In ogni caso gli sforzi di Renzi e dei suoi collaboratori sono ora tutti concentrati a far rientrare la fronda interna al Pd, una ricucitura indispensabile per andare avanti. Sms sono partiti in queste ore dal ministro Boschi, dal sottosegretario Delrio e dallo stesso Renzi indirizzati ai dissidenti. L’appello è: non offriamo sponde a Berlusconi, «evitiamo le divisioni». Ma il premier ha anche ammesso che il governo non si impiccherà su una settimana in meno o in più di discussione. Lo fa sapere in un giro di telefonate alle «teste calde» dem Lorenzo Guerini, il vice segretario: «I tempi slittano, è inevitabile. Il 16 maggio il Senato sospende l’attività. Però entro quella data potremmo chiudere in commissione. Il risultato politico ci sarebbe comunque».

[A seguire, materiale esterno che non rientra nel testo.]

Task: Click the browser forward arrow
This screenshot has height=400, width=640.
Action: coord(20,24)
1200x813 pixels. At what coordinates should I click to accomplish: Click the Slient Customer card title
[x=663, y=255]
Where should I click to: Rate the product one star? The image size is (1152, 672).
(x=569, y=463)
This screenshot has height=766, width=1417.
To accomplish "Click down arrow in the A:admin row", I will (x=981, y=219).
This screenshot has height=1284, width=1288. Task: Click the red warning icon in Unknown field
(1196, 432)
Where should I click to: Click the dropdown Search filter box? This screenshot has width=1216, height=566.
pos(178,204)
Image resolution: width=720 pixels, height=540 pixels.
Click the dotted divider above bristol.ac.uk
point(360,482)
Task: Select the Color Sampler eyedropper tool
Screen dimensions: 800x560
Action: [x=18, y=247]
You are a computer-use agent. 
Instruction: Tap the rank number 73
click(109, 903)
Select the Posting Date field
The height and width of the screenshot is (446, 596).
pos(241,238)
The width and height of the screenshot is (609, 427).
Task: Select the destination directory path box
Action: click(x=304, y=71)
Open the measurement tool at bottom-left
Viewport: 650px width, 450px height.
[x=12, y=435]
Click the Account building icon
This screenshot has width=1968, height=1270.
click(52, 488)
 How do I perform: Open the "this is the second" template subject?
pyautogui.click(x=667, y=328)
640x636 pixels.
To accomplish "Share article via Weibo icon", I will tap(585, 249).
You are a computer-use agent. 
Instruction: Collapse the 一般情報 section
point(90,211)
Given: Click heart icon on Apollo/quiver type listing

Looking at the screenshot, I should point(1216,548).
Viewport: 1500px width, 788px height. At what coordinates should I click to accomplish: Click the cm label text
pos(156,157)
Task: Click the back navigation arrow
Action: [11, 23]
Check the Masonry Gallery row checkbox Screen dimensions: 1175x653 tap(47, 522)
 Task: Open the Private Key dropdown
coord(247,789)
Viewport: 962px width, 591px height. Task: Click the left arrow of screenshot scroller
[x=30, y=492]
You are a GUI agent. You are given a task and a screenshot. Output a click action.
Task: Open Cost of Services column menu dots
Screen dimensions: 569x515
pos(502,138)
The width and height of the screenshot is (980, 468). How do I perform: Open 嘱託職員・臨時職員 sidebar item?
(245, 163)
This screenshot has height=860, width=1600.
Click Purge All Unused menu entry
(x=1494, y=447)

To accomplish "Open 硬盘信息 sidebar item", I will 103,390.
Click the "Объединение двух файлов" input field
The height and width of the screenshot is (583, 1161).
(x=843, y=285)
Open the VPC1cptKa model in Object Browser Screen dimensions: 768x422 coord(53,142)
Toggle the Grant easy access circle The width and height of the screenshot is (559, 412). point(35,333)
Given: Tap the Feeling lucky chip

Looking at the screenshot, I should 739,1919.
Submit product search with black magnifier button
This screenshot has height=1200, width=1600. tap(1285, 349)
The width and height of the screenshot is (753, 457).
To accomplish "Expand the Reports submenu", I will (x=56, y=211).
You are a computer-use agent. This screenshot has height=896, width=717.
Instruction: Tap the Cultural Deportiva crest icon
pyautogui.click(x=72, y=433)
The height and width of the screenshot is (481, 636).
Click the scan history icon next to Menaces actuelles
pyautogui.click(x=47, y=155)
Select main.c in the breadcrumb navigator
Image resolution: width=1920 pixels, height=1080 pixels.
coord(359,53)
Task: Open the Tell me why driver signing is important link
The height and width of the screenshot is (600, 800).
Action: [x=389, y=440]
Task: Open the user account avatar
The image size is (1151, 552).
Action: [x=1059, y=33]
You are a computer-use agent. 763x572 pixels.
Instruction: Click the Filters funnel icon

La sinistra del Pd spera in questo allungamento dei tempi per cambiare il testo. I dissidenti dem sono convinti che sia l’unico effetto positivo del caos scatenato da Berlusconi. «Togliere la riforma del Senato dalla campagna elettorale per le europee è un bene, così possiamo riprendere a parlare dei contenuti», osserva Felice Casson. Tutto questa apertura al dialogo non convince un renziano duro e puro come Giachetti, sempre più pessimista. «Il nostro problema – confida – non è Berlusconi ma la minoranza interna. Si accaniscono sulla riforma del Senato ma è l’Italicum il loro vero obiettivo. Faranno di tutto per fermarlo».